▸ What this task involves
Search the material for lines containing the word "comment", and copy each one.

▸ Data provided

+++

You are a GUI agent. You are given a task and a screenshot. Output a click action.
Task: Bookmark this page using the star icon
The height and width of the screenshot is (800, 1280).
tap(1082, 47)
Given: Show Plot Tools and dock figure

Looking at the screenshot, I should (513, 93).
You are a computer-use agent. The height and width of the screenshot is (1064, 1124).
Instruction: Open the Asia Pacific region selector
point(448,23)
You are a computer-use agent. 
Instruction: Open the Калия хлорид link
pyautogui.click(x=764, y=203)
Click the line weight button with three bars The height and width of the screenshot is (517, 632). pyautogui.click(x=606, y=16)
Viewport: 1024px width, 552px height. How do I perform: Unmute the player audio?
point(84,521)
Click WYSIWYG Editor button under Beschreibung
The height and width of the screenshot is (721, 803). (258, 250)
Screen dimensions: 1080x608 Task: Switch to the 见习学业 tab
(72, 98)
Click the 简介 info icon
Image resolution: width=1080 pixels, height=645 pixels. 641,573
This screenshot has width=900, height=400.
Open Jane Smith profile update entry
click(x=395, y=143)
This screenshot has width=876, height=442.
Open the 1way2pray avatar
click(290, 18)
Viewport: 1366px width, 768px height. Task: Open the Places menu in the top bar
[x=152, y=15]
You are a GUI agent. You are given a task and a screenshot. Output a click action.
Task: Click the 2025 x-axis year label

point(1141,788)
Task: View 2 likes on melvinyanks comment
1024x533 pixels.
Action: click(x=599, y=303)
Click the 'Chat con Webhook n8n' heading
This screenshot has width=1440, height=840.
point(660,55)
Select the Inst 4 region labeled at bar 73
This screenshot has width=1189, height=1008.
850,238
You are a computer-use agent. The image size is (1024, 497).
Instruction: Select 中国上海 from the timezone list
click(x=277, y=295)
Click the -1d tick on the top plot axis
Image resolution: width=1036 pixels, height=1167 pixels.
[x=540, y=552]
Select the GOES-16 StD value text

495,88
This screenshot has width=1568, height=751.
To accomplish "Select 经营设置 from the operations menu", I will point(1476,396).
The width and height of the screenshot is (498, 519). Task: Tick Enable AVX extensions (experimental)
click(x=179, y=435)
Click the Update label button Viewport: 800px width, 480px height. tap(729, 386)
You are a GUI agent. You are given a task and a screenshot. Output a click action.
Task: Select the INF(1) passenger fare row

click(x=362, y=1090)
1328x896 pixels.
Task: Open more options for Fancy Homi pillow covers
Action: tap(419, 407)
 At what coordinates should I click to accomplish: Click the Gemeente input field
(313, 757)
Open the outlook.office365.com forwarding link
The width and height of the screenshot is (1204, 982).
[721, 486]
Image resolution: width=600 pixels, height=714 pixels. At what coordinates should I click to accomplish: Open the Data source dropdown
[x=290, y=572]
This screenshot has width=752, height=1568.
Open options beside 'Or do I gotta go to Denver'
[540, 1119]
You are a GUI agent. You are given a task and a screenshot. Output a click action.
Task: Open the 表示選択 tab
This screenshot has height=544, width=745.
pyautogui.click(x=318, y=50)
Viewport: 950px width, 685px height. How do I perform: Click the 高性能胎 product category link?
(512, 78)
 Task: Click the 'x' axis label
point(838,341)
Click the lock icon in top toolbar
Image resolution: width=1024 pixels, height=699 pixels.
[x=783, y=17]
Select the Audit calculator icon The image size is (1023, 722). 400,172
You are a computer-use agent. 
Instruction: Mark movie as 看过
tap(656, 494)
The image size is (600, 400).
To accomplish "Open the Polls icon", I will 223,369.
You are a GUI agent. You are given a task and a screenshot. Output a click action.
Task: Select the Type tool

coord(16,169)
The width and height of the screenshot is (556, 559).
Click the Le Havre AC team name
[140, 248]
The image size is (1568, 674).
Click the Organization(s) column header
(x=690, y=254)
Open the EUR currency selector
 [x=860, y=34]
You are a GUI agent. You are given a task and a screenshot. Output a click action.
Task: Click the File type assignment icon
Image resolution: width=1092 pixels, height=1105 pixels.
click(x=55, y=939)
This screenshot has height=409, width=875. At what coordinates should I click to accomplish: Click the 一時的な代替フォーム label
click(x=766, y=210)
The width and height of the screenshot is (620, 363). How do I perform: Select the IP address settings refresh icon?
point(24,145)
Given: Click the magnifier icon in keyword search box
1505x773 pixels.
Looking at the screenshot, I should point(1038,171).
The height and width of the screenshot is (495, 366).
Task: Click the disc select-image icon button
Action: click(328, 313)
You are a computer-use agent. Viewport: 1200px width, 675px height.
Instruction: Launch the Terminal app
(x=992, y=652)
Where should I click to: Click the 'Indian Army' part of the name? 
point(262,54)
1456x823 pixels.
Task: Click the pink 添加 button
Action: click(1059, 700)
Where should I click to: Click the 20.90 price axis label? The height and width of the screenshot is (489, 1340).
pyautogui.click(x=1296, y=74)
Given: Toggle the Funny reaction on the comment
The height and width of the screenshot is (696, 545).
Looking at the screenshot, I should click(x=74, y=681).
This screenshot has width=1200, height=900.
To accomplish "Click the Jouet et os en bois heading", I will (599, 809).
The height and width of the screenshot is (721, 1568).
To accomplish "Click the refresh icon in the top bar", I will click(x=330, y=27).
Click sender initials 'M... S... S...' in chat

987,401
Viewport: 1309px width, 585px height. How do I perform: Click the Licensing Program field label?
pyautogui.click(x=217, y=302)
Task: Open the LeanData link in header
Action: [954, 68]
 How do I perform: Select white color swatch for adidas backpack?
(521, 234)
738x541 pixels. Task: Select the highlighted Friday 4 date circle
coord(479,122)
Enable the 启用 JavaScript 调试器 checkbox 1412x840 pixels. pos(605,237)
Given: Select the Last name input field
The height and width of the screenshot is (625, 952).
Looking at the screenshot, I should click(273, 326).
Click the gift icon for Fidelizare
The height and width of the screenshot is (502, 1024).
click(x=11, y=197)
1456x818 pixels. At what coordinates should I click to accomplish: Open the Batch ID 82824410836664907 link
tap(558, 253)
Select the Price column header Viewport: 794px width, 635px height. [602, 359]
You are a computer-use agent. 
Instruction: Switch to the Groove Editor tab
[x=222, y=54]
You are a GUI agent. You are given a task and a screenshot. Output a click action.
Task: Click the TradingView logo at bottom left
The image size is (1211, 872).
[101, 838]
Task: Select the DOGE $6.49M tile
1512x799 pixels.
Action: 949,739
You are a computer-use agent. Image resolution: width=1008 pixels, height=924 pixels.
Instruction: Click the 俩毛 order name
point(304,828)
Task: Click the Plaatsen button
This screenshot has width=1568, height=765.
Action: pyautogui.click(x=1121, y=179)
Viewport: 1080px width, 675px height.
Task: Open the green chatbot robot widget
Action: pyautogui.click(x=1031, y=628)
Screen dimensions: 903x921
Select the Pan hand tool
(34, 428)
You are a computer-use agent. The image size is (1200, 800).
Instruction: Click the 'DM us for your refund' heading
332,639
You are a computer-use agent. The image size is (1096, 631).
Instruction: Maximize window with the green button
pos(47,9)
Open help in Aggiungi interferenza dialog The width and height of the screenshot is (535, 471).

+++

▸ Answer to this exercise
Task: View 2 likes on melvinyanks comment
Given: Toggle the Funny reaction on the comment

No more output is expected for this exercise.